Aufgabenliste ::
(a) Schreiben Sie aus dem Text zur innergemeinschaftlichen Lieferung den Abschnitt wörtlich ab, der mit „Der EuGH hat“ beginnt und sich bis einschließlich „in die Nachweispflicht.“ erstreckt.
(b) Beantworten Sie anhand des Textes zur innergemeinschaftlichen Lieferung die folgenden Fragen:
(i) Von welchem Datum stammen die drei Grundsatzentscheidungen des EuGH?
(ii) Was stellt eine Erwerbererklärung laut der Entscheidung in Rs. C-409/04 nicht dar?
(iii) Welches Aktenzeichen trägt der Beschluss des BGH vom 19.08.2009?
------ Lerntext ------
Praxistipp: Laut Beschluss des BFH vom 25.11.2005 – V B 75/05 ist der Umfang der Anforderungen an den Nachweis einer innergemeinschaftlichen Lieferung und unter welchen Voraussetzungen sich ein Unternehmer auf den Gutglaubensschutz i.S.d. § 6a Abs. 4 UStG berufen kann, noch nicht abschließend geklärt. Hinsichtlich einer etwaigen Aussetzung der Vollziehung im Zusammenhang mit der Steuerbefreiung für innergemeinschaftliche Lieferungen hat das BMF ein BMF-Schreiben – IV A 6 – S 7140 – 5/06 herausgegeben.
Der EuGH hat in drei Grundsatzentscheidungen vom 27.09.2007 (Rs. C-146/05, „Collée“; Rs. C-409/04, „Teleos“ und Rs. C-184/05, „Twoh International“) zu den Rechten und Pflichten Steuerpflichtiger, die innergemeinschaftliche Lieferungen tätigen, Stellung genomm
- Rs. C-409/04: Zum Thema „gutgläubiger Lieferant“ hat der EuGH entschieden, dass eine Erwerbererklärung keinen Beweis für eine innergemeinschaftliche Lieferung darstellt.
- Rs. C-184/05: Die Finanzbehörden des Ursprungmitgliedstaats einer innergemeinschaftlichen Lieferung sind nicht verpflichtet die Behörden des vom Lieferanten angegebenen Bestimmungsmitgliedstaats um Auskunft zu ersuchen. Das Urteil stärkt damit die Rechte der Finanzverwaltung und nimmt eindeutig den liefernden Unternehmer in die Nachweispflicht.
- Rs. C-146/05 (UR 21/2007, 813): Die Befreiung einer tatsächlich ausgeführten innergemeinschaftlichen Lieferung von der Mehrwertsteuer kann nicht allein mit der Begründung verwehrt werden, dass der Nachweis einer solchen Lieferung nicht rechtzeitig erbracht sei. Die Folgeentscheidung des BFH vom 06.12.2007 – V R 59/03 ermöglicht es, über Mängel beim Beleg- und Buchnachweis hinwegzusehen, wenn eindeutig eine innergemeinschaftliche Lieferung i.S.d. § 6a Abs. 1 UStG vorliegt. Die Nachweispflichten des Lieferers stellen nach der Entscheidung des BFH keine materiellen Voraussetzungen für die Steuerbefreiung mehr dar. Danach kann eine Verurteilung wegen Hinterziehung von Umsatzsteuer auch nicht allein darauf gestützt werden, dass der Unternehmer den ihm obliegenden Nachweispflichten nach §§ 8 ff. UStDV bzw. §§ 17a ff. UStDV nicht entsprochen hat (BGH, Beschl. v. 19.08.2009 – 1 StR 206/09). Weitere aktuelle Grundsätze zu den Nachweisen im Zusammenhang mit innergemeinschaftlichen Lieferungen ergeben sich aus den BFH-Urteilen vom 08.11.2007 (V R 72/05 und V R 26/05).
------ Angezeigte Informationen ------
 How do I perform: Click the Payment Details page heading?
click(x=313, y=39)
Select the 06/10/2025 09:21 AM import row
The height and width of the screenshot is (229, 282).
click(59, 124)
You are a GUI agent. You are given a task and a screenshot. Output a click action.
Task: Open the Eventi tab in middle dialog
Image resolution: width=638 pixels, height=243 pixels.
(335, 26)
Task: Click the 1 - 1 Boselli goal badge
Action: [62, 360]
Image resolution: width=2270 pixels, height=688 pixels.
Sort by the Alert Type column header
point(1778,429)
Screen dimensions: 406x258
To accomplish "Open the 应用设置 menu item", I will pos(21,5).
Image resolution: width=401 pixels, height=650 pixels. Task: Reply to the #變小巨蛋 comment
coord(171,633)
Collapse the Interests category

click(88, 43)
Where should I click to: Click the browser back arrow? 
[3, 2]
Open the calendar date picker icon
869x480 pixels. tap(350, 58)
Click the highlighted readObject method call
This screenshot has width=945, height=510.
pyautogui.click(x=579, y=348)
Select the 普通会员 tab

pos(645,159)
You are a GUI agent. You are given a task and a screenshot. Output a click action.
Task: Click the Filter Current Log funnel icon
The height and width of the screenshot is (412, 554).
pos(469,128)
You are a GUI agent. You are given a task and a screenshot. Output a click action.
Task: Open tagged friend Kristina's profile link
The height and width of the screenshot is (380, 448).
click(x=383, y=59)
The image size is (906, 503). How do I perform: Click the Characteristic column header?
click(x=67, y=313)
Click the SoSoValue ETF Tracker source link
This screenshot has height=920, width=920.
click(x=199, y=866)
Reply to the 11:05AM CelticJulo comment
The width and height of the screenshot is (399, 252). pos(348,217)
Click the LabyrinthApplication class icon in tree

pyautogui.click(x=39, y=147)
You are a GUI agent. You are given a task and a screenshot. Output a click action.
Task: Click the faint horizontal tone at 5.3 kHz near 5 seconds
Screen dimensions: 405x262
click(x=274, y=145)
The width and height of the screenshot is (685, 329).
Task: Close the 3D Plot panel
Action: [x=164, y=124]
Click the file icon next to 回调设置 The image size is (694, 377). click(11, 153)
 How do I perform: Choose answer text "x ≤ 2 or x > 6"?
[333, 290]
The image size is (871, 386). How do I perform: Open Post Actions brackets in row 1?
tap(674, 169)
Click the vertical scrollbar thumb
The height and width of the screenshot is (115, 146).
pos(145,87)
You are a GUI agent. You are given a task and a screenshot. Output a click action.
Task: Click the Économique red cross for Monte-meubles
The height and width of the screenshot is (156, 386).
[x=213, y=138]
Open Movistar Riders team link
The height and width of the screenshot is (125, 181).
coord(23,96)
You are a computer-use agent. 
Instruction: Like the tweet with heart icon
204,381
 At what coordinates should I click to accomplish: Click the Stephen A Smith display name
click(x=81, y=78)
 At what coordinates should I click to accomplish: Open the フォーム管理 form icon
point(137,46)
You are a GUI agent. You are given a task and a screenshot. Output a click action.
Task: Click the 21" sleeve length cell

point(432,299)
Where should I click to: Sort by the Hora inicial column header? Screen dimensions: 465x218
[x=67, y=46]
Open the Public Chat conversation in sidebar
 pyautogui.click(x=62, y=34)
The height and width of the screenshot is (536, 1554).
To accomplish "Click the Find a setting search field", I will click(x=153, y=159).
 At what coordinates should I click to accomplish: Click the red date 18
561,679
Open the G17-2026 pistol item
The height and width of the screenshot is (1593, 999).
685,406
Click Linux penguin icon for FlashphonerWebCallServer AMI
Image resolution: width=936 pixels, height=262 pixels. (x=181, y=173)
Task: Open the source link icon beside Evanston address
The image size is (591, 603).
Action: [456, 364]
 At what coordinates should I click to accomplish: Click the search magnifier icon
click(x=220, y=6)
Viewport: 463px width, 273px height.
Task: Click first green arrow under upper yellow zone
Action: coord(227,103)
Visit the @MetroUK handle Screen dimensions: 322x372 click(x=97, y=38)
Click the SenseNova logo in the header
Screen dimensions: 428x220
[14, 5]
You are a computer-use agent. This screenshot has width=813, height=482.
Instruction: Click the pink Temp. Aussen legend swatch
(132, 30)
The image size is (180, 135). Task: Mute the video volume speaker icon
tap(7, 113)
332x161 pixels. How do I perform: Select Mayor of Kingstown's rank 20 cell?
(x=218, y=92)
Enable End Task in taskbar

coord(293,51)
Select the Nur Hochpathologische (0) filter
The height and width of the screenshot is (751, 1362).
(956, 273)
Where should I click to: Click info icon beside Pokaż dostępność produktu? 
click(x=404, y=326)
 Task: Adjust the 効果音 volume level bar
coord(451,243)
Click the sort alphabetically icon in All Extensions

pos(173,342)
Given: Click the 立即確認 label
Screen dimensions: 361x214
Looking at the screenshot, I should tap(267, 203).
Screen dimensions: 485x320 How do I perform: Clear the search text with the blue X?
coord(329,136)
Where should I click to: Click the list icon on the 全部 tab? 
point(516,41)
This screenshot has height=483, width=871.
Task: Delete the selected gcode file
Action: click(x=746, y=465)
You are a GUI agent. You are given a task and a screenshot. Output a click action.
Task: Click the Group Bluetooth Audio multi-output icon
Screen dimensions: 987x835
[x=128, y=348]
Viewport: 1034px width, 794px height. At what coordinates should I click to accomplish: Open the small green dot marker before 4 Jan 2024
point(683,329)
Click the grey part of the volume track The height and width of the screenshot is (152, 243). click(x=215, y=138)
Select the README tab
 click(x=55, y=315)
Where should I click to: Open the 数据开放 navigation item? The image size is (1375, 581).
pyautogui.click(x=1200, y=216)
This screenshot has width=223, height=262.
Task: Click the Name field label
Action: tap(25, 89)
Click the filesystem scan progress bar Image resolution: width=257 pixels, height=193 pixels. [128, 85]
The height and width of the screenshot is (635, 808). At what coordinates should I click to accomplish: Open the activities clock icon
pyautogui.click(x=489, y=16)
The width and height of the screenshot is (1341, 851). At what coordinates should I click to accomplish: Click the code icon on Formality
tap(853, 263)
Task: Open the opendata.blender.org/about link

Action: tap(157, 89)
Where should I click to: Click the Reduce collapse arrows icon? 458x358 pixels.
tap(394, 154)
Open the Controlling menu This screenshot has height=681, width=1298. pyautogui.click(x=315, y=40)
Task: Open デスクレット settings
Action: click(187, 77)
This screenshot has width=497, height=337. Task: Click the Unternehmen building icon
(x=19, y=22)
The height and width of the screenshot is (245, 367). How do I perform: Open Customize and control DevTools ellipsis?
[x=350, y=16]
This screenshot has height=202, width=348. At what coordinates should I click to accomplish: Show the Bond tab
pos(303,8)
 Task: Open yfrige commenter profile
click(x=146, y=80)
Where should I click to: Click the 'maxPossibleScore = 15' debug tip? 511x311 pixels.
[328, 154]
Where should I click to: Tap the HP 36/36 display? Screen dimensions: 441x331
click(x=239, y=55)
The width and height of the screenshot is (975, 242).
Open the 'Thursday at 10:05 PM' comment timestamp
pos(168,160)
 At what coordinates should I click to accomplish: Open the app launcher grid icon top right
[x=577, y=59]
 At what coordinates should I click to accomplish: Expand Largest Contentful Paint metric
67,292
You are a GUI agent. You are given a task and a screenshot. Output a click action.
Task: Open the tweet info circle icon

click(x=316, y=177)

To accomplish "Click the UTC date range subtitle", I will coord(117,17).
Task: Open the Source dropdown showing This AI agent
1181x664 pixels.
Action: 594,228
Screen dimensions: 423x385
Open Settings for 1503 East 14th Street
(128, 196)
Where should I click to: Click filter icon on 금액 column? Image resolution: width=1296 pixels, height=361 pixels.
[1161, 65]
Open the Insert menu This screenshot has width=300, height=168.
------
Antworten je Aufgabe ::
(a)
Der EuGH hat in drei Grundsatzentscheidungen vom 27.09.2007 (Rs. C-146/05, „Collée“; Rs. C-409/04, „Teleos“ und Rs. C-184/05, „Twoh International“) zu den Rechten und Pflichten Steuerpflichtiger, die innergemeinschaftliche Lieferungen tätigen, Stellung genomm
- Rs. C-409/04: Zum Thema „gutgläubiger Lieferant“ hat der EuGH entschieden, dass eine Erwerbererklärung keinen Beweis für eine innergemeinschaftliche Lieferung darstellt.
- Rs. C-184/05: Die Finanzbehörden des Ursprungmitgliedstaats einer innergemeinschaftlichen Lieferung sind nicht verpflichtet die Behörden des vom Lieferanten angegebenen Bestimmungsmitgliedstaats um Auskunft zu ersuchen. Das Urteil stärkt damit die Rechte der Finanzverwaltung und nimmt eindeutig den liefernden Unternehmer in die Nachweispflicht.

(b)
(i) Vom 27.09.2007.
(ii) Einen Beweis für eine innergemeinschaftliche Lieferung.
(iii) 1 StR 206/09.